* Exercise task
In the page excerpt about sed, what drawback is noted in Glenn jackman's response?
== Page excerpt
Am I even using the right tool?
Thanks
You don't have to get tricky with regular expressions and replacement strings: use sed's p command to print the line intact, then modify the line and let it print implicitly
sed 'p; s/\.png//'
Glenn jackman's response is OK, but it also doubles the rows which do not match the expression.
This one, instead, doubles only the rows which matched the expression:
sed -n 'p; s/\.png//p'
Here, -n stands for "print nothing unless explicitely printed", and the p in s/\.png//p forces the print if substitution was done, but does not force it otherwise
That is pretty easy to do with sed and you not even need to use the hold space (the sed auxiliary buffer). Given the input file below:
$ cat input
#"Afghanistan.png",
#"Albania.png",
#"Algeria.png",
#"American_Samoa.png",
you should use this command:
sed 's/#"\([^.]*\)\.png",/&\
#"\1",/' input
The result:
$ sed 's/#"\([^.]*\)\.png",/&\
#"\1",/' input
#"Afghanistan.png",
#"Afghanistan",
#"Albania.png",
#"Albania",
#"Algeria.png",
#"Algeria",
#"American_Samoa.png",
#"American_Samoa",
This commands is just a replacement command (s///). It matches anything starting with #" followed by non-period chars ([^.]*) and then by .png",. Also, it matches all non-period chars before .png", using the group brackets \( and \), so we can get what was matched by this group. So, this is the to-be-replaced regular expression:
#"\([^.]*\)\.png",
So follows the replacement part of the command. The & command just inserts everything that was matched by #"\([^.]*\)\.png", in the changed content. If it was the only element of the replacement part, nothing would be changed in the output. However, following the & there is a newline character - represented by the backslash \ followed by an actual newline - and in the new line we add the #" string followed by the content of the first group (\1) and then the string ",.
====
== Information supplied
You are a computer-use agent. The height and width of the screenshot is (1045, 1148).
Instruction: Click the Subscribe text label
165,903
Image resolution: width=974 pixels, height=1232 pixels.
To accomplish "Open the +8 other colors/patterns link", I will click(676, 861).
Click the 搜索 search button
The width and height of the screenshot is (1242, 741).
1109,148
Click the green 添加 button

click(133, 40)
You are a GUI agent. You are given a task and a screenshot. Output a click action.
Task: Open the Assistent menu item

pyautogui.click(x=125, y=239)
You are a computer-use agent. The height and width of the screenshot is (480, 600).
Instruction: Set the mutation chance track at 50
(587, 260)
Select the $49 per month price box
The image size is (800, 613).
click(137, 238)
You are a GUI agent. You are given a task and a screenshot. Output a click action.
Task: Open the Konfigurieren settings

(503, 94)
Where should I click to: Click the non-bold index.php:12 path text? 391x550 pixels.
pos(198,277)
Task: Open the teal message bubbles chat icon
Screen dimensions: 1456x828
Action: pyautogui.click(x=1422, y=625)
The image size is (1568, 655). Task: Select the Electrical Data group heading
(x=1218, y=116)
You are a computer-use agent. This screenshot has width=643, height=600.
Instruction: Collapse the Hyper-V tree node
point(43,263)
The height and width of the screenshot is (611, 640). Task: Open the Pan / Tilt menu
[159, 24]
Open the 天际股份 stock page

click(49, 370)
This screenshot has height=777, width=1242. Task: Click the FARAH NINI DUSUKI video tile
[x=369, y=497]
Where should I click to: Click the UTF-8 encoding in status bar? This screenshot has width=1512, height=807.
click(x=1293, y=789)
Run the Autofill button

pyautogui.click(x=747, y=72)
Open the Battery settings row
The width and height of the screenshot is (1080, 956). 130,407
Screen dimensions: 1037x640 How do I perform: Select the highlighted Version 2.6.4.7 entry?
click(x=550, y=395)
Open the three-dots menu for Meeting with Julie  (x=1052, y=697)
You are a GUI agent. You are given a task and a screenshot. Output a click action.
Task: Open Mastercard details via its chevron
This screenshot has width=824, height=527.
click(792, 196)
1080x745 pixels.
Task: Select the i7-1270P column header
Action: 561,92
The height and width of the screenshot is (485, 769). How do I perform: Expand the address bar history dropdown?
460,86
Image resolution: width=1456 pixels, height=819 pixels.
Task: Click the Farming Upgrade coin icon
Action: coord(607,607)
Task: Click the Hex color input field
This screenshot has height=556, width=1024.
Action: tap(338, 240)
====
* Task answer
It also doubles the rows that do not match the expression.